Grimaldi died Dec. 22 at Good Samaritan Hospital in West Islip. He was 82.
“He was a good person,” Charles said. “He was funny.”
“His life was football,” Charles said, noting that his dad’s basement in Deer Park was filled with trophies and photos. “He loved football. He loved teaching the kids. He loved being around the kids.”
Born June 16, 1934, in Brooklyn, Grimaldi grew up in Franklin Square and graduated from Sewanhaka High School in 1953.
Charles Grimaldi said his parents met at age 12, and Tony and Josephine began to do everything together, even stickball games with Tony’s friends.
His first job was on a Pepsi-Cola route out of high school, Charles said. He would do “anything to put food on the table.” Grimaldi worked construction and he and Charles became business partners in several ventures, including a carpet-cleaning business, and Pepe’s, a restaurant on Sunrise Highway in Oakdale where Charles taught Tony how to cook.
But Grimaldi could usually be found on the football field.
He was a defensive coordinator at St. John the Baptist High School and won four Metro Bowls and Catholic High School football titles in the 1980s. He was a part of two Rutgers Cup winning coaching staffs at Harborfields High School in the 1990s and was the head football coach of St. John the Baptist from 2001 to 2006, in which he won Catholic High School Football League Class “A” championships in 2002 and 2003. He also served as a member of the Bay Shore staff from 2006 to 2008.
“He was a really good example of what to do as a head coach for sure,” said current St. John the Baptist coach Ralph Carusillo, who served as receivers and defensive backs coach under Grimaldi.
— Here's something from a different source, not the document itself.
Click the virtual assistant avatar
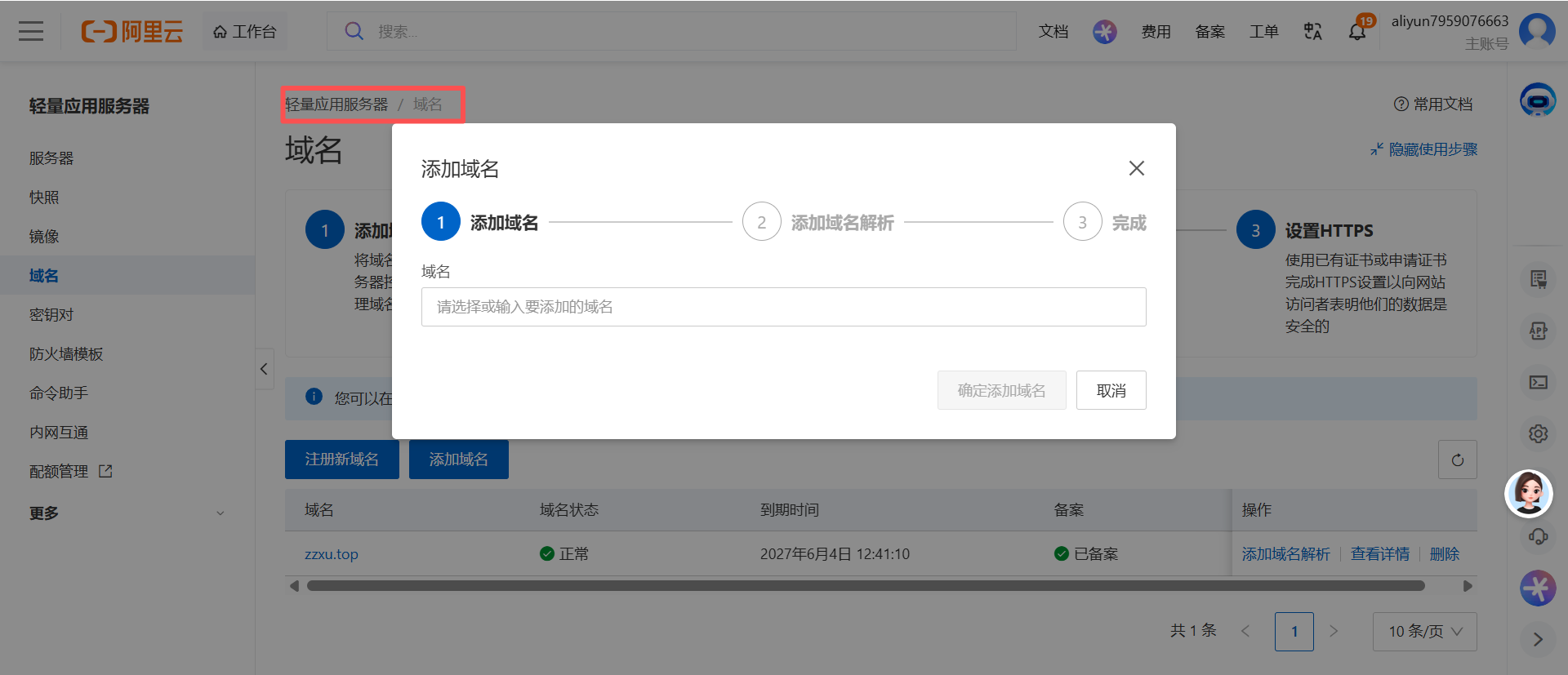[1528, 493]
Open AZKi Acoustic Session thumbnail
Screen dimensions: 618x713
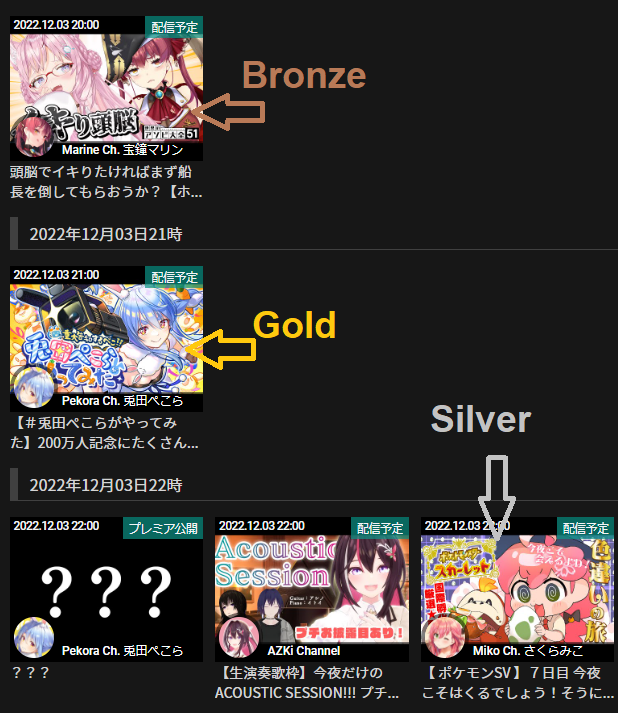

“He’s an extremely loyal person, cared about his family and friends,” Carusillo said. “He cared about the school, he cared about the game of football and really was just a great ambassador of the game.”
Sal Cataldo worked with Grimaldi as a junior varsity coach at St. John the Baptist. “He was always positive and the kids always rallied around him,” Cataldo said. “He wasn’t the type of coach you liked, he was the type you loved.”
Grimaldi is survived by his wife, Josephine; daughters Tricia Grimaldi of East Islip and Helen Grimaldi of Newport, Rhode Island; sons Charles Grimaldi, Anthony Grimaldi Jr. of Longmont, Colorado, and Michael Grimaldi of London. He had eight grandchildren.
Burial was at St. Charles Cemetery in East Farmingdale.